Each device in the color management workflow has it's own limitations of how much color (how many different colors) it can produce/capture (cameras and scanners "capture" colors while printers and monitors "produce/display" colors). Some devices will be able to capture or produce more colors than other devices. The amount of color a device can capture or produce is called the device's gamut.
We use an ICC profile to help convert colors from device to device. An ICC profile is a big table of color values that represent all the colors a specific device can produce and measurable unique values (L*, a*, b*) that allow us to properly change colors from one device's color gamut to another device's color gamut. Common analogies for ICC profiles are maps and coordinates on the map. Different maps may use different units of measure, but if the maps are of the same geographical area, the same locations exist on both maps.
Unfortunately camera capture technology has drastically outpaced printer technology. As a result, even though we have the most advanced printers available today, our printers still can't produce nearly as many colors as most cameras/scanners can capture. Going back to our map analogy, this would be like having two maps, but one map shows the whole world, while the second map only shows North America. In situations like this, we use a mathematical principle called "Rendering Intent" to substitute color values that are as close to the color values of the larger gamut, but exist in the smaller gamut device. This is known as gamut compression and this will result in some small color shifts in prints from time to time.

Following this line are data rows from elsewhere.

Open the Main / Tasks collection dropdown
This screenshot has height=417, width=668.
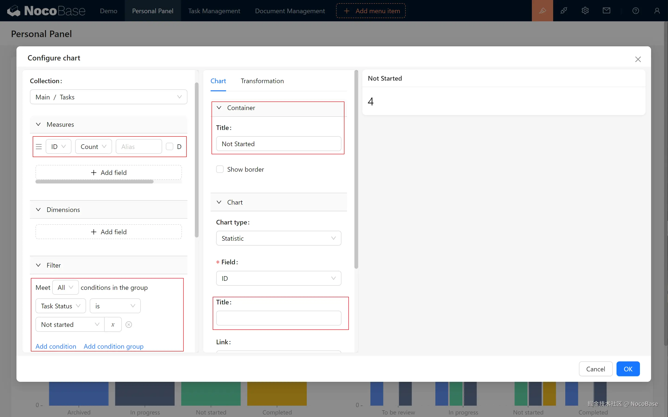pyautogui.click(x=108, y=97)
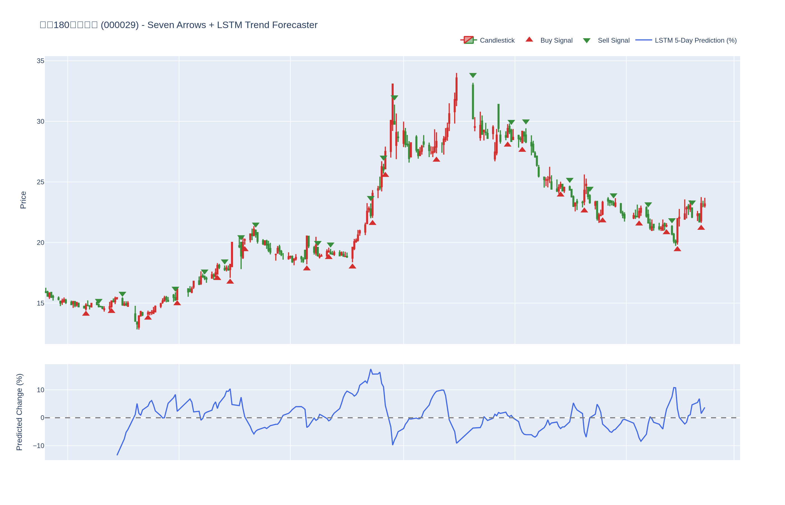
Task: Click the green Sell Signal legend triangle
Action: pyautogui.click(x=586, y=41)
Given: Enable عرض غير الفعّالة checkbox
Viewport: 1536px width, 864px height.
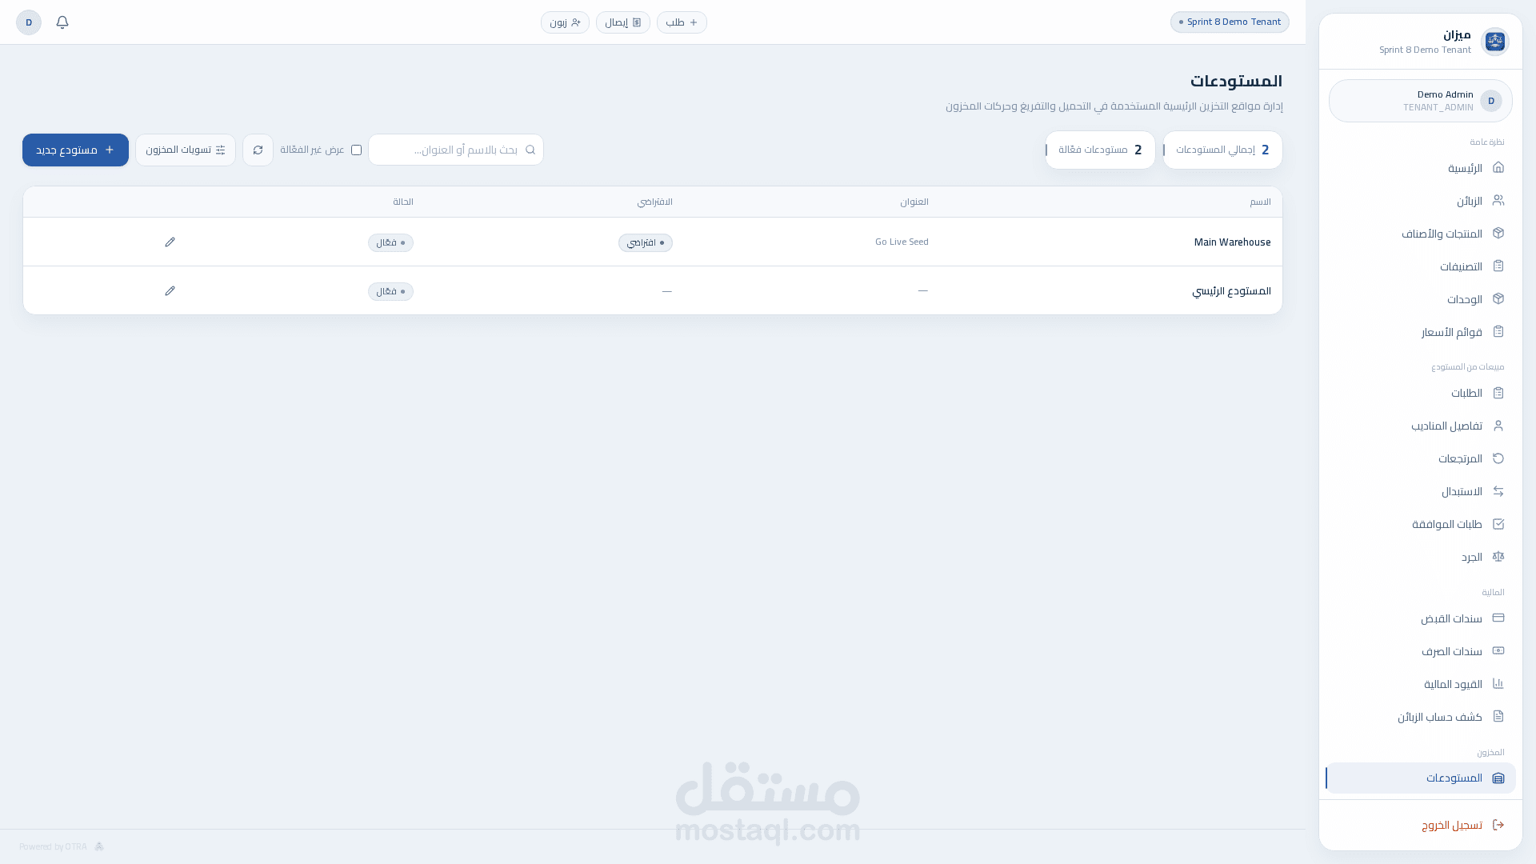Looking at the screenshot, I should pos(356,150).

In order to ensure we know the colors in your files, we request that a color profile be saved inside the file when preparing the file for printing. This is like a key on a map, it lets us know what the color values are and how to convert the colors to work on our printers. The profile that is embedded in your file is known as a source profile.
We use Adobe RGB 1998 as our source profile for printing, and calibrate our printers with a G7 process to ensure a neutral print density. Our in house G7 Expert, Matthew Sambrook; the only certified G7 Expert in Washington, performs this calibration.